BMW waived the typical ribbon-cutting to wave a checkered flag for state and local leaders to get behind the wheel and celebrate the grand opening of its expanded processing center, which will distribute up to 100,000 new vehicles to dealerships up and down the East Coast.
On its face, 75 new jobs and another hundred in the surrounding area may not seem like that many, but they add to the turn around here at Sparrows Point.
“I want to say that the 150,000 jobs that we have here? The 100,000 that we could get here?

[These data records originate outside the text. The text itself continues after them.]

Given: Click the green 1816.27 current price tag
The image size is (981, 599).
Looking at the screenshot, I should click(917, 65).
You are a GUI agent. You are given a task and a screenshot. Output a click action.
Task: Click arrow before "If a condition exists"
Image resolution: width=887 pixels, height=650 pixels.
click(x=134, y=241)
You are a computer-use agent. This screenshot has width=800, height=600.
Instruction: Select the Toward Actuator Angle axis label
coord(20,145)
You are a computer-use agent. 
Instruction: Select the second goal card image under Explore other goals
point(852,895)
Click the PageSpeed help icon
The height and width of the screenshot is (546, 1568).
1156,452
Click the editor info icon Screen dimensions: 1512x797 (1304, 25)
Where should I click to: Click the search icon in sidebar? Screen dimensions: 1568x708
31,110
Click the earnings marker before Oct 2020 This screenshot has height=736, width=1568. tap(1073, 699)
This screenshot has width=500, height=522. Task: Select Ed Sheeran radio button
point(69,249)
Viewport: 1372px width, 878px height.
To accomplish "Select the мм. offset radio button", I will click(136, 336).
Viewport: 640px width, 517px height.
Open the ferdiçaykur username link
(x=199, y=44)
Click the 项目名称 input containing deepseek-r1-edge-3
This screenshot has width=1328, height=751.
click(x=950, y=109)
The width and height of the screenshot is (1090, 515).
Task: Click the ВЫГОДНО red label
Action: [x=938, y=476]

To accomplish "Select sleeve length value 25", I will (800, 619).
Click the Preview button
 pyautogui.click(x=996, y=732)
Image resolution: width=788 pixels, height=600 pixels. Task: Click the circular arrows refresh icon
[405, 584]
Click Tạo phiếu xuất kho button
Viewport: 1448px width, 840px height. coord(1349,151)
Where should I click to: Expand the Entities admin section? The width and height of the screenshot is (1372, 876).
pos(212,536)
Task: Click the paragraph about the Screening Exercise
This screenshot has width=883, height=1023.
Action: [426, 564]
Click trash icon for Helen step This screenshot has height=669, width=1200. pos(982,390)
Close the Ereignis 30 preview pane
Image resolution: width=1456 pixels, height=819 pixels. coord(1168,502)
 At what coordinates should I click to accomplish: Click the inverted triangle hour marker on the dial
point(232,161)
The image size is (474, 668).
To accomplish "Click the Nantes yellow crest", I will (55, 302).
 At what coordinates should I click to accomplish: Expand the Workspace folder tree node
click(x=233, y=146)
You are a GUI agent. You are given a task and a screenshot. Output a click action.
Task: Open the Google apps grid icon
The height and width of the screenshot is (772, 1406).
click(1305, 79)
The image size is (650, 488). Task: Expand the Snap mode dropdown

I want to get to that 100,000 really quick,” said the executive director of the port, Bill Doyle.
“I remember touring Sparrows Point when I was running for governor, coming here when I first got elected---nothing was here,” added Gov. Larry Hogan. “And now, here we are seven years later and we’re leading the world in so many capacities.”
The top port in the country for imported and exported vehicles with businesses like BMW finding new ways to add jobs and to grow our economy, a decade after what was once the top steel mill in the country shut down for good.
“My great-grandfather, yes, he worked for Bethlehem Steel, retired,” said Grillo. “My step-father actually retired from here also. My brother worked here for awhile. My dad worked here, obviously back in the Sixties, cause we were in the housing project for Bethlehem Steel employees. Bethlehem Steel. It’s the history of Baltimore. It’s great to see it revitalized.”